Zoom sur les microbes

Les microbes font du recyclage!

Cycle de l’azoteAgrandissementAgrandissement (234Ko)
© Chantal Bourgault, Cinémanima inc.

Cycle de l’azote

Il n’existe presque pas d’azote sous forme minérale mais au-dessus de chaque hectare de terre, il y a jusqu’à 78 millions de kg d’azote gazeux : le N2. Celui-ci est très stable et constitue 79 % de l’atmosphère. Malgré qu’il soit essentiel à la synthèse de protéines qui caractérisent chaque être vivant, l’azote dans sa forme gazeuse ne peut être assimilé par la plupart des êtres vivants.

Bactéries Azotobacter, Clostridium et algues bleues transformant N2 en ammoniac (NH3) utilisable par les plantes et les bactéries (flèche menant le NH3 à une plante). Grâce à la chaîne alimentaire, l’azote fait ensuite partie des constituantes des animaux. Les excréments, les cadavres et les végétaux morts sont des déchets qui contiennent de l’azote sous forme organique. Ces déchets sont transformés en ammoniac (NH3) par des bactéries qui participent à la décomposition. La nitrification est le processus par lequel l’ammoniac est transformé par les bactéries nitrifiantes (ex. Nitrosomonas) en nitrite (NO2-) puis en nitrate (NO3-) par les Nitrobacters. Ces nitrates peuvent ensuite être transformés en N2 qui retourne dans l’atmosphère par un processus de dénitrification accompli par plusieurs espèces bactériennes dont Paracoccus denitrificans. Ainsi, l’azote circule dans la biosphère et se transforme d’organismes en organismes. Les nitrates (NO3-) servent également d’engrais aux plantes. Celles-ci les absorbent par leurs racines et les utilisent dans la synthèse des acides aminés, puis des protéines.

Cycle du carboneAgrandissementAgrandissement (223Ko)
© Chantal Bourgault, Cinémanima inc.

Cycle du carbone

L’atmosphère au-dessus d’un hectare de terre contient cinquante tonnes de dioxyde de carbone (CO2) et les organismes vivants en retournent cinquante tonnes dans l’atmosphère chaque année. Le dioxyde de carbone peut être fixé en composé organique par les plantes vertes, les algues, les cyanobactéries, les bactéries phototrophes mauves et vertes ainsi que les bactéries chémoautotrophes.

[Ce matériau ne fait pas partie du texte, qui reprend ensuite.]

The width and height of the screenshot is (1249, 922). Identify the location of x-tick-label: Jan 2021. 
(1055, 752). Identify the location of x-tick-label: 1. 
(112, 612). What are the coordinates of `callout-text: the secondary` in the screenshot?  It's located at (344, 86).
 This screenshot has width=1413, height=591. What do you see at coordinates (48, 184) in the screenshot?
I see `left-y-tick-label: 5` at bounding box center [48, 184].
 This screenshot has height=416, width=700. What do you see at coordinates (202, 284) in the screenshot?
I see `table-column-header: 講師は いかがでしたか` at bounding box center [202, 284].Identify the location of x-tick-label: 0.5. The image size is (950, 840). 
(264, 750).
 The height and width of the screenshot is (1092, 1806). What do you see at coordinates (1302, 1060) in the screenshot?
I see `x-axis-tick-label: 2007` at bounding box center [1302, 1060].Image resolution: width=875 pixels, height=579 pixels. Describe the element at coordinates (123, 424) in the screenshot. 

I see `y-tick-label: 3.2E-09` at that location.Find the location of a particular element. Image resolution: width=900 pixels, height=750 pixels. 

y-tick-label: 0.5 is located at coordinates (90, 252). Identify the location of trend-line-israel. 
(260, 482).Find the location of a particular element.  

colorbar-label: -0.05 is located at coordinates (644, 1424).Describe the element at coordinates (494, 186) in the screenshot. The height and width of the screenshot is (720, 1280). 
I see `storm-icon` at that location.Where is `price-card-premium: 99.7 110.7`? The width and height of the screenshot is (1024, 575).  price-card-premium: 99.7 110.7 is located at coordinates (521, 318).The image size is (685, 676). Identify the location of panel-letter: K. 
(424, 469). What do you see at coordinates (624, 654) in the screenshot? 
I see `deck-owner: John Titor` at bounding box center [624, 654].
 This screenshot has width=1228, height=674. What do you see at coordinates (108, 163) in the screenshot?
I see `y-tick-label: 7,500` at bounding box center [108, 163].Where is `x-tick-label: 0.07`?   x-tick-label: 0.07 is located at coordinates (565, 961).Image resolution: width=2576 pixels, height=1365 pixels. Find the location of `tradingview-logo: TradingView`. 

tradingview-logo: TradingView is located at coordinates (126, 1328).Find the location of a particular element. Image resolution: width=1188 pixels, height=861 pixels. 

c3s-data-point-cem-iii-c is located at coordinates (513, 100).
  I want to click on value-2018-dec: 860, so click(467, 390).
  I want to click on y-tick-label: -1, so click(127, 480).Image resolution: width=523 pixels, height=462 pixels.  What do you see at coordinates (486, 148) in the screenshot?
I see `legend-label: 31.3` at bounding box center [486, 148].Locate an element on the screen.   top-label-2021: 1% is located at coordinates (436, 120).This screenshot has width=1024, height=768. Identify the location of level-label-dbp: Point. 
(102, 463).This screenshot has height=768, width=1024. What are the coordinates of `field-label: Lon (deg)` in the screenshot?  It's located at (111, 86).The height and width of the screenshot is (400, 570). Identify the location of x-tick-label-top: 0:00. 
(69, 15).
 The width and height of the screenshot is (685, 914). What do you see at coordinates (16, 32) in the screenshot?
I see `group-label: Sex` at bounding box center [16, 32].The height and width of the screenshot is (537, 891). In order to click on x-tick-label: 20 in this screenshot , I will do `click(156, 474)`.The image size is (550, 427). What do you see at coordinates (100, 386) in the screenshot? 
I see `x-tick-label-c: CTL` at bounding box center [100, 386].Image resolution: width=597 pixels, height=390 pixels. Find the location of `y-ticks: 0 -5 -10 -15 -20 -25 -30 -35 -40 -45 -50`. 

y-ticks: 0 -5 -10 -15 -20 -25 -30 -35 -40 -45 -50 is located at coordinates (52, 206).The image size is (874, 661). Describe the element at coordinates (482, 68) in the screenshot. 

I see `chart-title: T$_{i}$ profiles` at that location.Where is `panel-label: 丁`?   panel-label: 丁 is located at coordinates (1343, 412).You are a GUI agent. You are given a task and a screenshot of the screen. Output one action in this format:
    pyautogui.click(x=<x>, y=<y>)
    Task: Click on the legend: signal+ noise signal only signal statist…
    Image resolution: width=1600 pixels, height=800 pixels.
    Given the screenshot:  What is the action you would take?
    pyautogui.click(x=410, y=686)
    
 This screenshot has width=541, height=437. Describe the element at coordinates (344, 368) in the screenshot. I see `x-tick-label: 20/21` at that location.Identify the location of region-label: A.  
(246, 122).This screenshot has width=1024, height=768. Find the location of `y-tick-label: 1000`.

Ces organismes utilisent les hydrates de carbone, qu’ils forment en fixant le CO2, pour construire des composés organiques complexes comme la cellulose. Certains micro-organismes, des bactéries et des champignons, utilisent deux enzymes pour dégrader la cellulose présente dans les plantes mortes sous forme de glucose. Ce glucose peut alors être utilisé par plusieurs sortes de micro-organismes. L’oxydation complète du glucose donne de l’H2O et du CO2. Le dioxyde de carbone n’est pas seulement produit par la décomposition d’hydrates de carbone. Il est également produit par la décomposition des acides aminés issus de la protéolyse et par la décomposition des acides gras provenant de la décomposition des lipides.

Cycle du soufreAgrandissementAgrandissement (222Ko)
© Chantal Bourgault, Cinémanima inc.

Cycle du soufre

Dans sa forme élémentaire, le soufre ne peut être utilisé ni par les plantes ni par les animaux. Cependant, quelques bactéries peuvent oxyder le soufre en sulfate qui est facilement utilisable par toutes les formes de vie. Les plantes, par exemple, capturent le soufre présent dans les sulfates afin de réaliser la synthèse de certains acides aminés (cystine, cystéine, méthionine) qui sont des composés essentiels à la fabrication de leurs protéines.

Les bactéries Thiobacillus thiooxidans oxydent le soufre en sulfate (SO42-). C’est un procédé aérobie chémoautotrophe pendant lequel de l’acide est produit, ce qui réduit le pH des sols alcalins. Les plantes mortes et les micro-organismes du sol dégradent les protéines contenant du soufre en acides aminés. Ceux-ci sont dégradés par l’enzyme désulfurase des bactéries anaérobies du genre Desulfotomaculum. Le soufre est relâché sous forme de sulfure d’hydrogène (H2S). Quelques espèces de bactéries phototrophes vertes et mauves peuvent oxyder le sulfure d’hydrogène qui est produit par la réduction de sulfate et la décomposition d’acides aminés. Ce procédé d’oxydation produit du soufre à l’état d’élément (S).